Too often, important changes to employment law policies go into effect with little to no publicity. New York State employers and employees alike need to know what their rights and responsibilities are at all times so they can respond appropriately to work-related issues as they arise. The Family and Medical Leave Act (FMLA) received some long-overdue attention recently, as current policies were reevaluated and reinterpreted to better meet the needs of employees all across the country. Listed below are updates that workers and employers should keep in from now on.
Fortunately for eligible employees everywhere, the most recent alterations to the FMLA increase eligibility and coverage for many workers. The Department of Labor expanded the program by addressing to major issues: military-related leave and family illness.

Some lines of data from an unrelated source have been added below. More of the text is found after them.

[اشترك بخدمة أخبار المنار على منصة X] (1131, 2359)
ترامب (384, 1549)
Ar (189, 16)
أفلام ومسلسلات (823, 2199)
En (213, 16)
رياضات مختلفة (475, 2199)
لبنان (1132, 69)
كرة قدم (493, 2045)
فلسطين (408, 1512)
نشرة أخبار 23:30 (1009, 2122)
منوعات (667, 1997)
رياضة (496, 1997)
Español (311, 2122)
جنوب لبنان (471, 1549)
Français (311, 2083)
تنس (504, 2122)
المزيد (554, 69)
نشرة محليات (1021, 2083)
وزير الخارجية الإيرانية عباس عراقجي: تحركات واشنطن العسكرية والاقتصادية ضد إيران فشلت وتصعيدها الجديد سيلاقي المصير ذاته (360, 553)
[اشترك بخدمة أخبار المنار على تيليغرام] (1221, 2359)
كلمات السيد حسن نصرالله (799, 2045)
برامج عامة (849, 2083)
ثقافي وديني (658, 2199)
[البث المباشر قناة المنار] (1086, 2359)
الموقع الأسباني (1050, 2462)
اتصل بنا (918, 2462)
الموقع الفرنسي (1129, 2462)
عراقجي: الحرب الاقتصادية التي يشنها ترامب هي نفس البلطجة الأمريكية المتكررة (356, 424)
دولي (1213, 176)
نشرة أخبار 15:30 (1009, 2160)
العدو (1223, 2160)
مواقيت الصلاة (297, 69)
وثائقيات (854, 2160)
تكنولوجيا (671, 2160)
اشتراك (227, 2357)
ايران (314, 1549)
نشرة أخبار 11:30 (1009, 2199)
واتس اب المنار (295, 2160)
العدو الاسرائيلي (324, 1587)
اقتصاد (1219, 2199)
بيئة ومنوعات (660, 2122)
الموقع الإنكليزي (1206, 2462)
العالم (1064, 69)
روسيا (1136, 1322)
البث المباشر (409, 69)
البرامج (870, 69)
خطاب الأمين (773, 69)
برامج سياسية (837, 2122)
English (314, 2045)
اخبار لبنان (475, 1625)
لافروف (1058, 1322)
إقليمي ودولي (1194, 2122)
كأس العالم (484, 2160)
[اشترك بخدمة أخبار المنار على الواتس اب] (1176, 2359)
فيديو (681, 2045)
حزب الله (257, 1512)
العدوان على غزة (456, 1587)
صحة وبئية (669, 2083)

Serving the military family
For employees that need to take time off of work to care for and/or otherwise assist a service member, the FMLA now grants more protection than ever. For one thing, an individual with a preexisting illness or injury exacerbated by military service is now recognized as a current service member under the bill. The amount of time a worker can request off to spend with a recuperating service member has tripled to 15 days. Furthermore, a Regular Armed Forces member deploying internationally now qualifies for exigency leave. And employees can now also request leave to care for veterans who served in the last five years.
Serving the grown family
Guidelines set by the FMLA regarding a child's disability were once vague. Now though, the official understanding is that a child's disability may arise at any age. That means that employees can request leave to care for adult children with serious health conditions.